Thiazide and thiazide-like diuretics

• These drugs act on the distal convoluted tubule of the nephron to prohibit sodium and water reabsorption; sodium and water are excreted in the urine, so blood volume and blood pressure are reduced.
  – Often a first line choice, particularly in salt-sensitive individuals
  – They are associated with hypokalemia.
• Chronic use causes vasodilation, which also contributes to reduction in blood pressure; the exact mechanism by which these diuretics cause vasodilation is uncertain.

Renin-Angiotensin System

Two drugs that block the actions of angiotensin II, which is a powerful vasoconstrictor that also triggers the release of other blood pressure mediators, including aldosterone.

• Briefly illustrate the renin-angiotensin system:
  – The liver releases angiotensinogen.
  – The kidneys release renin, which transforms angiotensinogen to angiotensin I.
  – Then, as angiotensin I circulates in the blood, especially in the pulmonary blood, it encounters angiotensin-converting enzyme (ACE), which is released from vascular endothelial cells.
  – Angiotensin converting enzyme, as its name suggests, converts angiotensin I to angiotensin II.
  – Angiotensin II binds with arterial receptors and induces vasoconstriction.
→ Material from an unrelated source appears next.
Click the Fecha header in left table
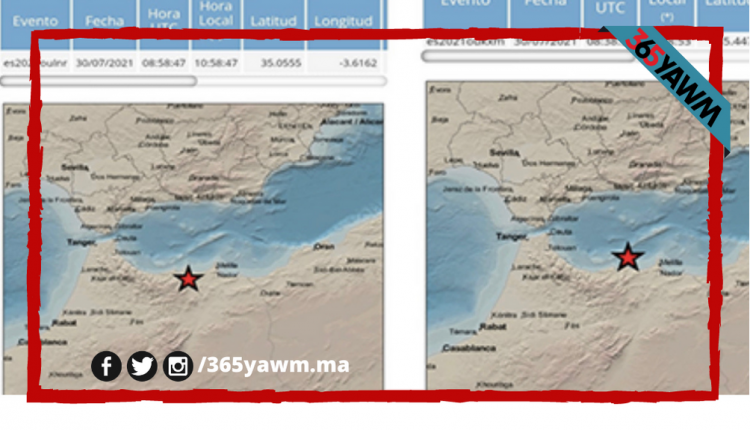This screenshot has width=750, height=430. coord(104,20)

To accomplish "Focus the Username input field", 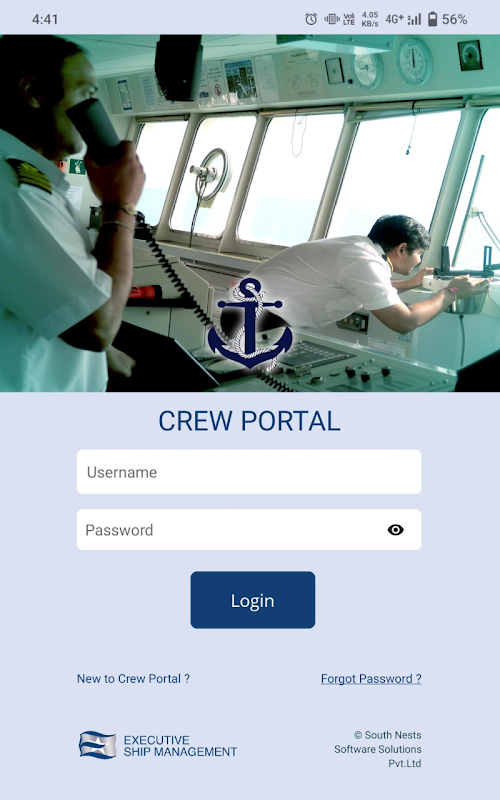I will pos(249,471).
Angiotensin-converting enzyme inhibitors

• ACE inhibitors prohibit the formation of angiotensin II by blocking the actions of angiotensin-converting enzyme.
• First-line drugs.
• Can cause hyperkalemia.
• Angiotensin II also breaks down bradykinin, which is an important vasodilator; thus, angiotensin-converting enzyme inhibitors effectively increase bradykinin levels, which ultimately enhances vasodilation.
  – Increased bradykinin is associated with cough and angioedema.

Angiotensin-receptor blockers

• Block the arterial receptors for angiotensin II.
• Like ACE inhibitors, they prevent angiotensin II from increasing blood pressure.
• Also like ACE inhibitors, they are associated with hyperkalemia.
• However, since they don’t prohibit the formation of angiotensin II, they don’t effect bradykinin, so patients don’t experience cough and angioedema.

Three “blockers” that act directly on the heart and/or vasculature.

Calcium channel blockers prevent calcium binding:

• In the heart, receptors are located at the sinoatrial and atrioventricular nodes, as well as in the cardiac tissue; thus, calcium channel blockers reduce conduction velocity, contractility, and heart rate.
• In the vasculature, prevention of calcium blocking reduces vasoconstriction.
• Calcium channels are considered a first line treatment, particularly for African Americans, in whom other antihypertensive drugs are often less effective.
• Calcium channel blockers are associated with swelling in the lower extremities, rash, flushing, and dizziness.

Beta blockers prevent norepinephrine and epinephrine binding

• In the heart, like calcium channel blockers
• Third generation beta blockers also produce vasodilation.
• Beta blockers block renin secretion from the kidney, which blocks the formation of angiotensin II and elevates bradykinin levels.
• Commonly reported side effects include fatigue, cold hands/feet, depression, sleep disturbances, and erectile dysfunction.
• Furthermore, some beta blockers can trigger bronchospasm in patients with asthma and chronic obstructive pulmonary disease.

Alpha blockers prevent norepinephrine from binding

• In the vasculature, this reduces vasoconstriction.
• Orthostatic hypotension is common, particularly in the elderly.